El edificio de 44 metros de altura y 4 mil 893 metros cuadrados de terreno, ubicado en la Colonia Ampliación Granada, aspira a convertirse en un icono de la ciudad.
"Uno de los grandes retos de diseñar un museo es aprovechar las libertades formales y espaciales, relacionadas directamente con el uso del edificio", asegura el fundador del Laboratorio de Arquitectura (LAR), donde ha desarrollado más de 50 proyectos.
La construcción del museo, añade, encaja dentro de un plan maestro para realizar un hotel, edificios corporativos y de vivienda en un terreno de más de 46 mil metros cuadrados.
Las obras, a cargo de la Fundación Carso, comenzarán a principios de 2007 y demorarán 18 meses.
INNOVACIÓN TECNOLÓGICA
La entrada al museo será a través de un vestíbulo con escalinatas, donde estarán dispuestas las esculturas de Auguste Rodin -colección representativa del Soumaya- y el mural de Rufino Tamayo Naturaleza muerta.
En ese nivel se ubicarán servicios, como cafetería, guardarropa, taquilla, módulo de información, biblioteca, librería, ludoteca y salas de consulta, a los que se agregan el auditorio y los servicios educativos.
Desde el vestíbulo se podrá acceder a las cuatro plantas superiores de exhibición, que suman 10 mil metros cuadrados, superando con creces los 3 mil 800 metros cuadrados disponibles en Plaza Loreto.
"Significa más del doble de áreas de exhibición, se va a poder ampliar el guión de la colección", asegura la restauradora Claudia Coronado.
Al utilizarse en su construcción vigas metálicas, llamadas vierendel, se dejan espacios interiores libres de columnas para exponer obra.
"Es fantástico tener un recinto sin columnas, porque puedes jugar con el espacio de manera infinita, mostrar a Rodin con los impresionistas, crear espacios dentro de un espacio.
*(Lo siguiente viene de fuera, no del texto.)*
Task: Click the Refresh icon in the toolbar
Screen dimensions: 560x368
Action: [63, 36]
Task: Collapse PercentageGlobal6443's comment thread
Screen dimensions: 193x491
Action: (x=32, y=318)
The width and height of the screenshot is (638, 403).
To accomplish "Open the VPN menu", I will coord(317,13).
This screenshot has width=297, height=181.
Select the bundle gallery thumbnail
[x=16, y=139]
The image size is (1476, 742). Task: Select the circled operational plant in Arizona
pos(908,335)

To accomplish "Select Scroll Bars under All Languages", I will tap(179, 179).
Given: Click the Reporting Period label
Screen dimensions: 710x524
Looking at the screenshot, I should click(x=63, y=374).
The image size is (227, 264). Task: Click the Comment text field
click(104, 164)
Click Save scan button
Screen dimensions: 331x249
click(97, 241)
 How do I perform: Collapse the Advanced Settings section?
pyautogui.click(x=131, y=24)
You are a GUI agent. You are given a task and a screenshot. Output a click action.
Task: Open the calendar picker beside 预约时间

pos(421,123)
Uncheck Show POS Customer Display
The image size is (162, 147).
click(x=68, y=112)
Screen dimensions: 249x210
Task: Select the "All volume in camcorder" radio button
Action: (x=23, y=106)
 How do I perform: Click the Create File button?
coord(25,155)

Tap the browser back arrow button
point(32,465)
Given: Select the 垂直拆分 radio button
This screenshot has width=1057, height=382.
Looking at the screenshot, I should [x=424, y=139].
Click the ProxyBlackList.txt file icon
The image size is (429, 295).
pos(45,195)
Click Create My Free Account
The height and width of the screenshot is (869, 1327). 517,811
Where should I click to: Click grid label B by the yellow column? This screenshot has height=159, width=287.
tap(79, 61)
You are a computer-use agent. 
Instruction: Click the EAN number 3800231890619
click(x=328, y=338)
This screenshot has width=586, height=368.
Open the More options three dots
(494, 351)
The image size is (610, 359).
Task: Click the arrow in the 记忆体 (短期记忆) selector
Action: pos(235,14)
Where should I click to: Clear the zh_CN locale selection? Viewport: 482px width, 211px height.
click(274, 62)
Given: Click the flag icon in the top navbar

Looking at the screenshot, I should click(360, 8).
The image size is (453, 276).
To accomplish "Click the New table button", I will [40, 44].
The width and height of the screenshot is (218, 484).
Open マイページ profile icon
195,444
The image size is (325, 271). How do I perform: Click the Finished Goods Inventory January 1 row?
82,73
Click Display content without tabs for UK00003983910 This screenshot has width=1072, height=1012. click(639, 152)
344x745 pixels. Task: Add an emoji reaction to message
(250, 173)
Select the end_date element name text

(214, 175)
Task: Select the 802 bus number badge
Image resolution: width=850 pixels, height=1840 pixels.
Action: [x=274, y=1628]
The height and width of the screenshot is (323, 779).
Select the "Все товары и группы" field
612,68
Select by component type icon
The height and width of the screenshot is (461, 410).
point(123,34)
Hay hasta 12 metros libres entre columna y columna, es como si no existieran", añade la restauradora.
Si la altura de 3,50 metros en las salas de exhibición de Loreto impedía presentar obras de gran formato, en el nuevo museo se podrán mostrar piezas jamás exhibidas, como el boceto de Diego Rivera para el mural Pesadilla de guerra de 4 metros de alto por 10 de ancho.
En la nueva sede, las salas tendrán alturas de 3,9 a 6,2 metros, suficientes para exhibir obras de gran formato.
"La altura era una limitante (en Loreto), no podíamos colocar obras de más de tres metros dentro del museo pero (con el nuevo edificio) saldrán obras hasta ahora no exhibidas o no expuestas con la perspectiva adecuada como los murales de Tamayo El día y la noche y Naturaleza muerta, o el cuadro San Francisco de Asís de Zurbarán, obras de gran formato a las que hay que dar espacio para poderlas leer", añade Coronado.
La arquitectura del edificio también favorecerá la conservación de las obras. Romero creó remetimientos que ayudarán a que la luz solar entre de manera indirecta y no dañe las obras en exposición.
El recubrimiento de aluminio de la fachada contribuirá a mantener el interior térmicamente equilibrado y proteger las obras del calor y los rayos ultravioleta del sol.
"La idea del edificio es que se vuelva un edificio de clase mundial", agrega Romero, quien ha buscado la asesoría técnica de la firma Arup, que ha colaborado con más de 50 museos en el mundo, como la ampliación de la National Gallery de Londres o la renovación del Rijksmuseum de Amsterdam.
Para ir de un nivel a otro existirá un sistema lineal de escaleras y elevadores -similar al empleado en la Tate Gallery de Londres o el Centro Pompidou de París- que permitirá al usuario dirigirse al piso de su interés sin tener que pasar por el resto de las salas, eficientando al máximo el recorrido.
El museo estará rodeado por una plaza jardinada. En los niveles subterráneos se ubicarán la dirección, oficinas administrativas, bodegas y áreas técnicas para el registro y conservación de la obra.
"Aquí se concentrará el acervo, que no para de crecer y hoy constituye una colección extensa y diversa de arte virreinal, pintura de los maestros europeos, escultura, Rodin, las vanguardias del siglo 20", agrega Romero.
El recinto dispondrá, además, de tres niveles de estacionamiento.